15th February 2013
Fridge light illuminates the kitchen, as I swallow a mouthful of milk, I am careful, I am quiet. Your carer sits in the lounge watching you, you are here, in the house, asleep under the same roof as me and your children.
I wander by your bed, I cannot help but pause, a long while passes as the smile that creeps across my face, spreads inside and out, giving me rest, feeding peace to my soul tonight. Watching your chest heave with sleep and drinking in the family home and love. And oh how I love you Alex, and if only I could do more.
The funds we (makingwavesforalex.co.uk) have raised have funded this weekend, but it's not sustainable, not a long term solution.
But I think not of this tonight. Too content with you here for a few days, not a rushed one night stay, but 3 whole nights and 4 whole days! And my word how I am blessed, privileged and blessed to be able to be here to be there for you and for our kids.
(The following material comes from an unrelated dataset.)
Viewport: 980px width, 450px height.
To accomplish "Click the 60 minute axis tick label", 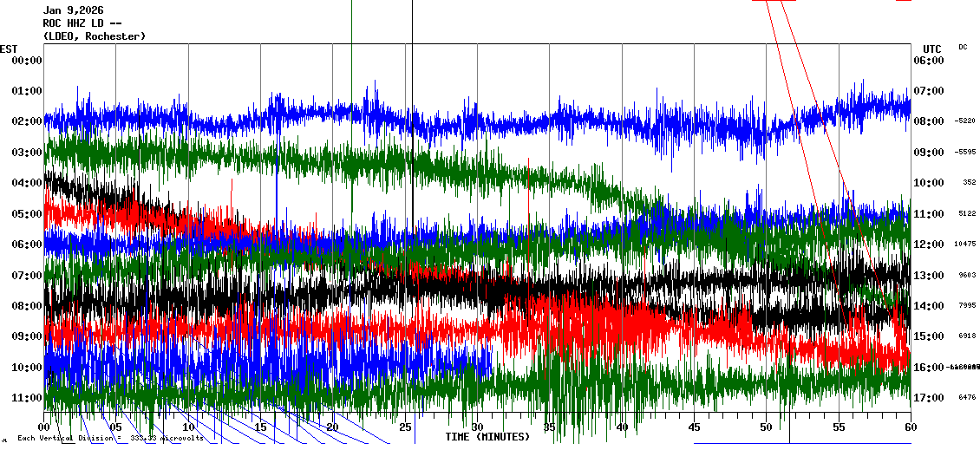I will (910, 427).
I walk slowly up the stairs, you asked me to stay with you tonight, 'why was I going to bed upstairs?' you asked. When I reassure you I'd wait with you till you fell asleep you turn your head 'ok' you sigh smiling.
And tonight, tonight, I do not feel the guilt or terror or desperation knowing I am leaving you in a care home. You are here, you are still mine, our love still runs so so deep.
And tonight my angel, tonight, you and I sleep under the same roof, the same house, the same street under the same stars and I love that I am with you tonight, all night.